Saturday, October 1, 2011

The art of the orchard, and of letting go


The second apple shipment has arrived, and just in time for the weather to turn grey and rainy and nesty. The colors are pretty close to what I see outside my window now. Lots of trees beginning to turn, other branches already bare, the grass sprinkled with crisp leaves as if someone had emptied out a bag of potato chips on the lawn.

If I learned anything from the last shipment, it was not to judge an apple by its exterior. The prettiest apple of them all turned out to be somewhat disappointing in taste and texture. And the skankiest, most pockmarked runt of them all? Spectacular.

Thus I welcome this new shipment with open arms. All the apples were grown organically. They aren't the beefy Iceberg-lettuce apples we find in our grocery stores. They have spots and lumps and all those things that would naturally happen if we didn't intervene with chemical after chemical. They smell like fall, and carry names like Milden, Red Baron, Sweet Sixteen, and Chestnut.

There's an apple called Red Blaze, which originated from one branch of a tree Francis Fenton had growing on his property in Mercer, Maine. The sample here came from one of the only Red Blaze trees in the world. Apparently if I cut it open I'll see a small red stain by the flower end - hence the name Red Blaze.

Meanwhile, if I cut open the Sweet Sixteen and take a bite, I'm told I'll taste cherry lifesavers and a hint of licorice. [Updated upon sampling: It really does taste like cherry lifesavers and a hint of licorice. Amazing!] Also, the gigantic Wolf River longs to be sliced and dried.

I feel as if I've stumbled upon a parallel apple universe to the wool one that I know and love so well, with each variety bringing such varied results, and with so many being overlooked by the mainstream. Two shipments in and I'm already positively bored by the apple offerings at my grocery store.

What will these become? I'm open to any ideas you may have. I did not succeed in eating every single apple from the last shipment, but I did pretty well. Two batches of applesauce, an apple cake, and a particularly succulent tray of apple and candied pecan caramels that were handed out to sugar-cravers at Vogue Knitting Live in Los Angeles last week.

The apple/caramel connection definitely deserves more exploration. What do you think of drying some of those elephant-sized slices of Wolf River and then drizzling them with caramel, sprinkling them with a hint of fleur de sel, and wrapping each one in wax paper for safekeeping? If I time it right, I can give them away at the NY State Sheep & Wool Festival in Rhinebeck, where I'll be celebrating the launch of my third book. Yes, I think I'd like that.
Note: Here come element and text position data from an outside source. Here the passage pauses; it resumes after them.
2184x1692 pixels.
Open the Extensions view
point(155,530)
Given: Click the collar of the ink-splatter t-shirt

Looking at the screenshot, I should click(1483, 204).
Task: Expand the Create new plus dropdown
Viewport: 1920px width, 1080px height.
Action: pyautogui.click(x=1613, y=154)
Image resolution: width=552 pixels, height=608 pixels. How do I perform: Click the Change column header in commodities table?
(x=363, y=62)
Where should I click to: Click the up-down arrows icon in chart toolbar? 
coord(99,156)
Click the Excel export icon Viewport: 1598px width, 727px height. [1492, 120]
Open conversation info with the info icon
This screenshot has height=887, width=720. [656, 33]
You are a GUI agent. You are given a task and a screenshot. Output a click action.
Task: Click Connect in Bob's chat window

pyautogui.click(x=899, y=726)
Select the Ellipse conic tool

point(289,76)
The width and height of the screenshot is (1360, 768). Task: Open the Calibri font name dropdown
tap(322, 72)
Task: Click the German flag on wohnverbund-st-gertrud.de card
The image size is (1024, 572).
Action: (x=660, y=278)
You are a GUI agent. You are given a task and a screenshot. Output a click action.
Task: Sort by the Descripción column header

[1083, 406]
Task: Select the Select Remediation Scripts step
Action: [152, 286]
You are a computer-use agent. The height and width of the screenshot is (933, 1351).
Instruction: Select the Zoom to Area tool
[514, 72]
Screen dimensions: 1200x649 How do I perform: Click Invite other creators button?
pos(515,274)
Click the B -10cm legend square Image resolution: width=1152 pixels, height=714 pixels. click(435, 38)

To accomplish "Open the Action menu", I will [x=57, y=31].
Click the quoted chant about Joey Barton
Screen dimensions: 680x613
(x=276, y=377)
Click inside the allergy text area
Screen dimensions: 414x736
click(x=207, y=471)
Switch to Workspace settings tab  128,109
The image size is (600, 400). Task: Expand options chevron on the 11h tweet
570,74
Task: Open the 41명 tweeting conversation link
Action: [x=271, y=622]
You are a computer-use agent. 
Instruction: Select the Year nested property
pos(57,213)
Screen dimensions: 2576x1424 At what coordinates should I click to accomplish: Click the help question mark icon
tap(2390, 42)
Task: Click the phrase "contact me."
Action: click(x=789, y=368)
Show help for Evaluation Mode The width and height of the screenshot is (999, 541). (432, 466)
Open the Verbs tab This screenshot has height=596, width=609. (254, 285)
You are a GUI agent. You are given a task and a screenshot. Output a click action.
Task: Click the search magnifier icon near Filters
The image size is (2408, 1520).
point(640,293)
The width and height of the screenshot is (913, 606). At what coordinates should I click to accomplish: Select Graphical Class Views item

The process of writing a book, and then having your little Word file become an actual three-dimensional book with a life and presence all its own... it's a surreal experience. Deeply challenging and immensely rewarding, but surreal. This last part, the final few weeks leading up to the release, are like the quiet before the storm. You know you should be doing things. Shooting clever promotional videos. Writing brilliant blog posts. Planning ingenious publicity stunts. Stir the pot! Keep the machine going! Productize on the wordification! Sell sell sell!

You also know that once this book is out there, you are exposed. Something very tender and personal is now up for public display. You knew that going into this, but now it's real. People await in the bushes, slingshots at the ready, eager to point out any and all shortcomings. Without realizing quite what's happened, your work has suddenly become an unwitting contestant on American Idol.

Thus I am savoring this last tender moment my book and I have alone together, just the two of us. As it enters the world, it will become something else. I have to let it go. For its sake, but also for my own so that I, too, can begin to move on.

But the least I can do is give it a proper send-off, make sure it has clean laundry, its cell phone is charged, it has a full tank of gas, all the tires are properly inflated.

"Call me when you get there," I'll say for the umpteenth time, knowing that, even then, the call will be rushed, distant, different.

At the last minute? I'll tuck a bag of homemade Claramels where it'll be discovered, perhaps, during a rest stop on the New York Thruway. In one bite, all the flavors, the depth and nuance and subtlety of layered spice and sweet and chew will come together to express all that I couldn't possibly find a way to say in words.